Sin papeles, sin planes, sin proyectos, sin documentos. Y qué bien organiza Jesús su jornada. Aparece la totalidad de su vida y ministerio. De una manera gráfica, señalamos el monte y el llano. El monte es el lugar del encuentro, de la relación, de la intimidad con Dios, de la apertura al misterio. Se quedó la noche en oración con su Padre Dios. Llegada la luz del día, entre los discípulos, escogió a doce y los nombró apóstoles; entre ellos, al traidor Judas Iscariote. Ellos habían de ser el fundamento permanente de la Iglesia. Su fuerza estaría en Jesús que los había elegido. Ellos eran pobres, humildes, ignorantes, pero habían sido llamados. Todavía les quedaba por recibir el Espíritu Santo.

Ya estaba formada la comunidad de Jesús. Con ellos bajó del monte a la llanura. Aquí aparecen los personajes diferenciados. Jesús, en el centro; en torno, los doce apóstoles; luego, el grupo de los discípulos (que identificaríamos con la Iglesia); y, al fin, la gran masa de todas las gentes. En este escenario, se despliega toda la vida de Jesús: la oración, lo primero; es la fuente y la garantía de todo. En segundo lugar, la comunidad, el grupo; estar con Jesús y vivir juntos su estilo de vida. Y, al fin, como algo espontáneo y necesario, comunicar la vida de Jesús, predicar y sanar: “Bajó con ellos” y “Venían a oírlo y a que les curara”. Una vez más, el mundo necesita antes testigos que maestros.

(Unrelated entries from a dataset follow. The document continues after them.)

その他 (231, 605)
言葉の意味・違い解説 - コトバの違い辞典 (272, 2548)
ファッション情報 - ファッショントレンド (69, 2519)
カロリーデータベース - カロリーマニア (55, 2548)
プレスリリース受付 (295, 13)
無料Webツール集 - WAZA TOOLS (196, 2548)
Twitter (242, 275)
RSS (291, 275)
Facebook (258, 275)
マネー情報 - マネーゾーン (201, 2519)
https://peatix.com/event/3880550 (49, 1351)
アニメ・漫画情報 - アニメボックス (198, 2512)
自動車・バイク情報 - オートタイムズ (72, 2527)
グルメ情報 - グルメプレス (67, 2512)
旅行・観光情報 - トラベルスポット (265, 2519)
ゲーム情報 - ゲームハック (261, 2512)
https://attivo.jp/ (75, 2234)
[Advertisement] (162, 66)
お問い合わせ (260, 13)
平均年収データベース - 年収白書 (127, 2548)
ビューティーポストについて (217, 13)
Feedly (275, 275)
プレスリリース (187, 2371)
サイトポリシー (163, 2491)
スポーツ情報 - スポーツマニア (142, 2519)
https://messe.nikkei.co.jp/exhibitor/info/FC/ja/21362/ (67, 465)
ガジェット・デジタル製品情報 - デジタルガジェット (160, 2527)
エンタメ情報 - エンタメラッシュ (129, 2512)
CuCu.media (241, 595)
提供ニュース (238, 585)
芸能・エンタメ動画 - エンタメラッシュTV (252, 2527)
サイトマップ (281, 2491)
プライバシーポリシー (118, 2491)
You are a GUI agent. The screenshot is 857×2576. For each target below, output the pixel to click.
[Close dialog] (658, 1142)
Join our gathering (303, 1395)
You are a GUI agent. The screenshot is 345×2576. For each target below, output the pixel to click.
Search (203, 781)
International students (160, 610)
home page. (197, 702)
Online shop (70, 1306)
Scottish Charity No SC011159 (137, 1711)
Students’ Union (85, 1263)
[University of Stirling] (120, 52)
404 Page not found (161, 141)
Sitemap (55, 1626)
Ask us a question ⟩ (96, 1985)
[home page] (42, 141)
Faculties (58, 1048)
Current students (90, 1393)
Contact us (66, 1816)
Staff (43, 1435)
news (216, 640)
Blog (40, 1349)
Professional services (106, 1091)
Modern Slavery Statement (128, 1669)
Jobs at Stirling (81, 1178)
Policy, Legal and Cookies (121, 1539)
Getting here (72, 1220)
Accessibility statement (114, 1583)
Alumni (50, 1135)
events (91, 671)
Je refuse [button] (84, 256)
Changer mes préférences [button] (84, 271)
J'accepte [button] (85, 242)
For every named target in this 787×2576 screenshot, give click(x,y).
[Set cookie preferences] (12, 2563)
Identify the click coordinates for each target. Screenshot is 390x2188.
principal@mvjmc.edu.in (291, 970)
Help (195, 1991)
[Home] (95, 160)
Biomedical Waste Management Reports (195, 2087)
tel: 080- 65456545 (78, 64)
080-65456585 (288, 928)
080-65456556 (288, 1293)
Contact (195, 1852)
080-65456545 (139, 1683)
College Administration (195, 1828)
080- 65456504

Como Jesús, nosotros buscamos la unidad. La unidad entre la oración y la actividad. La unidad entre el anuncio de la religión y el compromiso por la justicia y las obras de misericordia. Esto lo decimos mil veces, y mil veces nos damos cuenta de que es muy difícil. Pero, por lo menos, tengámoslo claro, y no nos engañemos, que no es poco. Sentirnos llamados por Jesús, nos llena de un sentido personal, directo, de encuentro amigable. Esto facilita nuestra relación con él. A la vez, nos hace humildes; es él quien nos ha elegido, quien actúa en nosotros, a él la gloria. Incluso, nos aporta tranquilidad; “somos unos mandaos”.

Pero, todo dependerá de una circunstancia que apuntan los evangelios. Los llamó para “estar con él”. Estar con Jesús es lo primero. El encuentro con Jesús y su mensaje revolucionan a la persona. Un místico, un profeta es capaz de todo.

Es importante recordar que dentro de los apóstoles estaba Judas Santiago y Judas Iscariote. En la primera parte del texto Jesús nos da un gran enseñanza “Orar para discernir”, ya que previo a la selección de los doce, se pone a orar “toda la noche”. Para tomar mis discernimientos o decisiones ¿Oro constantemente o exhaustivamente al Señor para que me ayude a tomar las mejores decisiones?. Ante tantas tribulaciones, perturbaciones, tentaciones ¿Salgo o busco tocar al Señor a través de mis oraciones porque sé que es la única fuerza que me ayudará a sanar e ir por el camino adecuado?